Here is the detailed protocol for the dinitrosolicylic colorimetric method, which is recommended for cellulose samples. You would need dinitrosalicylic acid, phenol, sodium sulfite, sodium hydroxide, potassium sodium tartrate, pipettes, disposable cuvettes, a hot water bath and a spectrophotometer that will read at 575 nm.

http://www.eng.umd.edu/~nsw/ench485/lab4a.htm

Here is an abstract from an older paper that compared different methods of glucose analysis. The authors found that that reducing methods overestimated glucose concentrations and that the enzymatic methods gave the most accurate results.

http://www.clinchem.org/content/28/12/2405

You can go to Google Scholar and do a search for glucose assays and related inquiries and you will find many more references that will provide you with good background information for your project.

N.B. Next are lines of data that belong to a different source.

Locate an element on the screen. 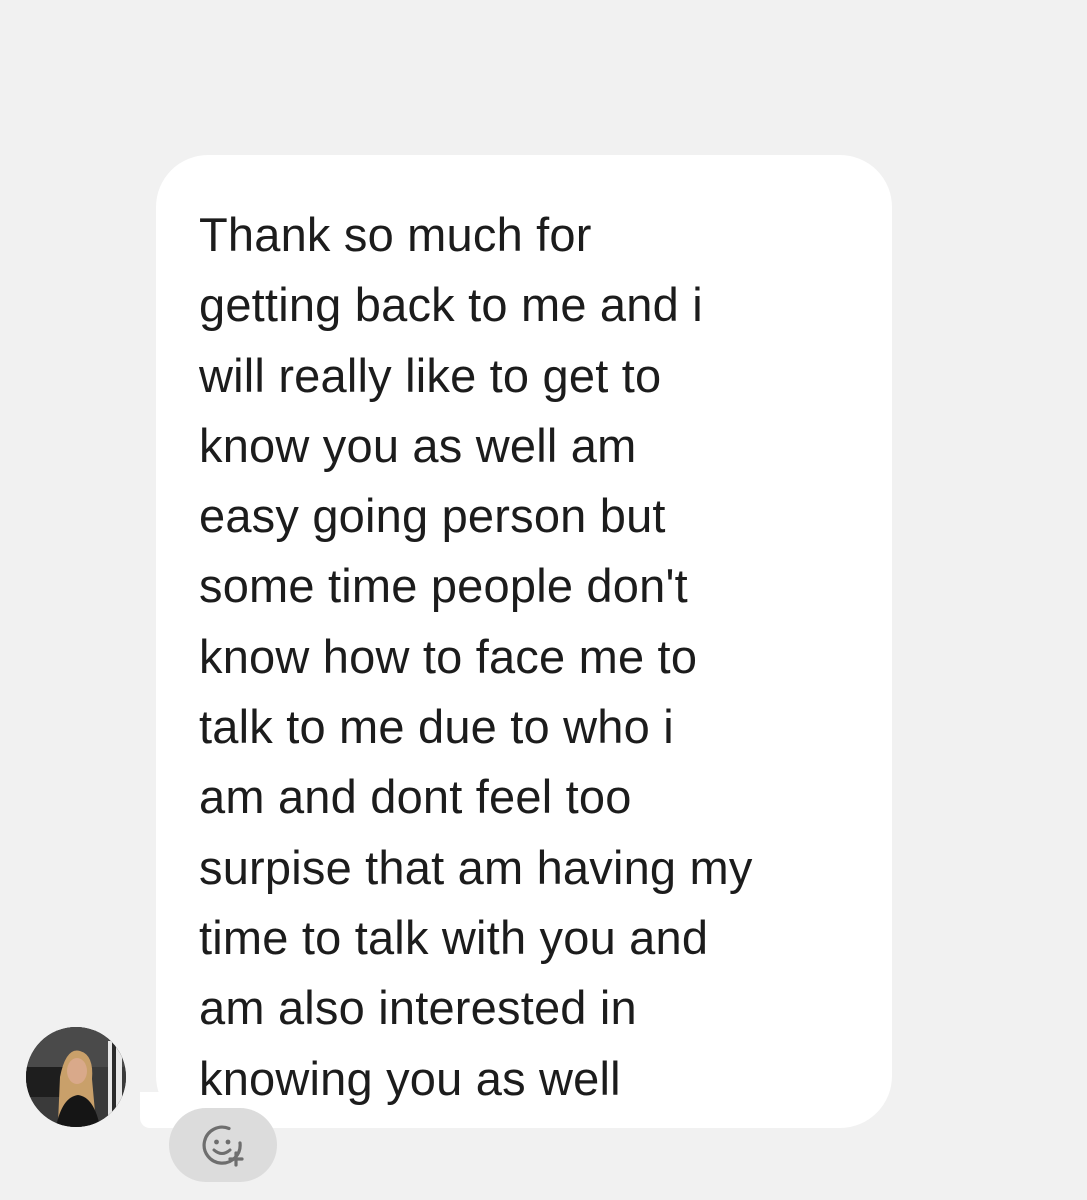 This screenshot has width=1087, height=1200. profile-photo is located at coordinates (76, 1077).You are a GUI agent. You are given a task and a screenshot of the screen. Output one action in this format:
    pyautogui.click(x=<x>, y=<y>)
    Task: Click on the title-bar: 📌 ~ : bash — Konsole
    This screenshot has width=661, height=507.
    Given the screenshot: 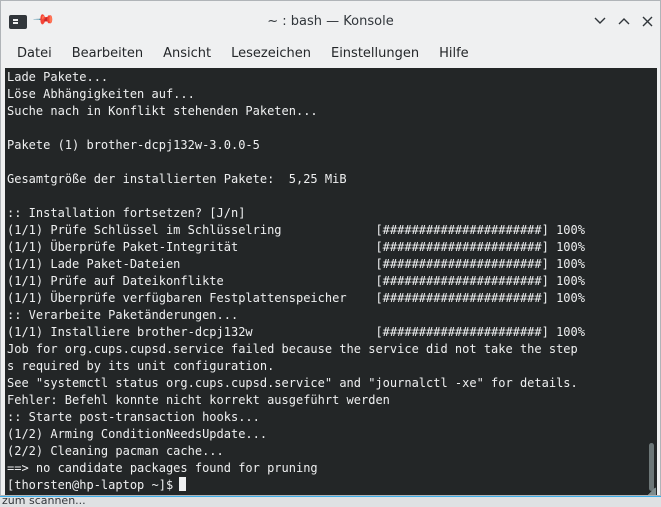 What is the action you would take?
    pyautogui.click(x=330, y=21)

One of the spectrophotometer methods would take an hour or two and you would have to set up a standard curve every time. However, you would get faster after the first time. If you were doing experiments over a period of time, you might want to freeze samples and test the glucose concentration for lots of samples at one time.

If you have access to the hydrometer, you might consider testing your samples to see if there is any difference in density when the cellulose is converted to glucose.

If you do try the glucose meter, let me know what happens.